Gut survival: a new E. coli protein player
Posted on August 29, 2012 by Greg Potter, Dalhousie University, Canada
During a routine trip to the supermarket, consumers today can easily purchase foods sourced from all corners of the globe. Our supply does not come without its share of problems though; food safety has become harder to control with the increasingly complex food trade network. Consumption of contaminated foods can lead to widespread sickness and even deaths and food-borne illness costs the UK an estimated £2 billion each year. In many instances, the bacteria identified as the cause of these illnesses are strains of Escherichia coli.
Most forms of E. coli are harmless to humans, and form part of the normal gut flora of warm-blooded animals. E. coli O157:H7, however, is not one of these harmless strains. This bacterium can cause severe diarrhoea, and in some young children and elderly people, infection leads to a deadly condition called hemolytic uremic syndrome.

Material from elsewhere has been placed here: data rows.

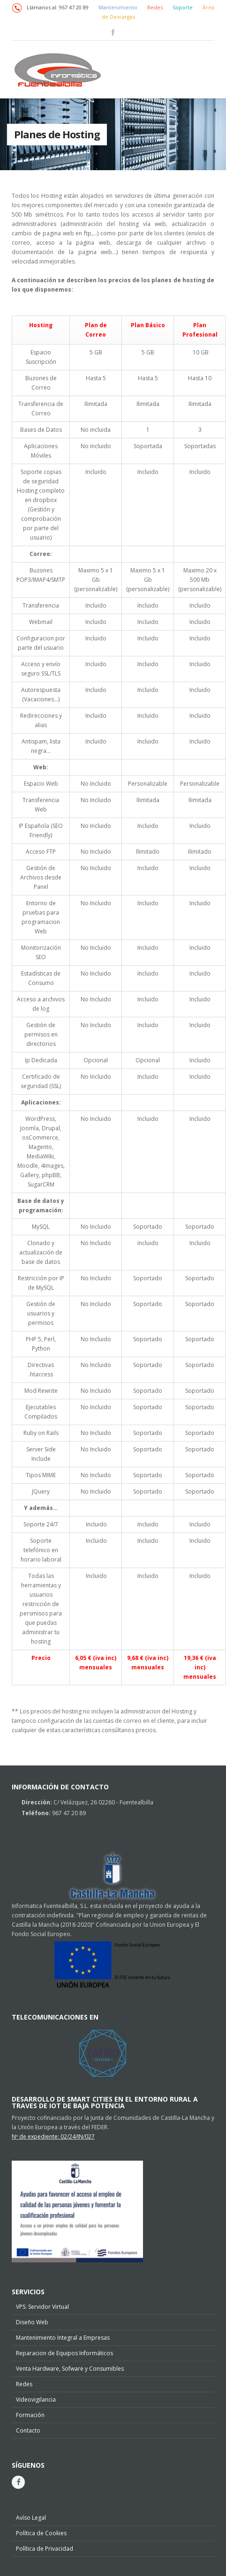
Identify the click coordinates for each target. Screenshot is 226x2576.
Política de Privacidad (44, 2549)
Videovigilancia (36, 2399)
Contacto (28, 2430)
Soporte (183, 7)
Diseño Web (32, 2322)
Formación (30, 2415)
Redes (155, 7)
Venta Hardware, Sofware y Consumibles (70, 2369)
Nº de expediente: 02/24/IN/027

E. coli O157:H7 typically enters the body when contaminated foods are consumed. Before the bacteria can multiply, they must survive the acidic environment in the stomach and bind to cells in the large intestine. Bacteriologists studying E. coli O157:H7 recently investigated a new adhesion protein named YadK that is believed to improve chances of bacterial survival and growth following passage through the stomach. The research paper is published in the September issue of the journal Microbiology.
Initial genetic studies indicated that E. coli O157:H7 started producing higher levels of certain proteins during acid stress. The researchers found that in acidic conditions twice the amount of YadK was produced compared to non-acidic conditions. Immunological techniques were employed to inhibit contact between YadK from acid-stressed E. coli O157:H7 and intestinal cell cultures. This made the bacteria significantly less able to attach to intestinal cells.
Until now, YadK had not been recognized as an important protein for E. coli O157:H7 cell adhesion following acid stress. However, this study indicates that this protein may help E. coli O157:H7 to initiate infection once inside the human body. The safety of our food supply relies strongly on the work of microbiologists conducting basic scientific research on bacterial proteins such as YadK. Ultimately, this type of research has the potential to lead to more effective microbial detection techniques in our increasingly complex food chain, and strategies to prevent food-borne pathogens entering the food chain in the first place.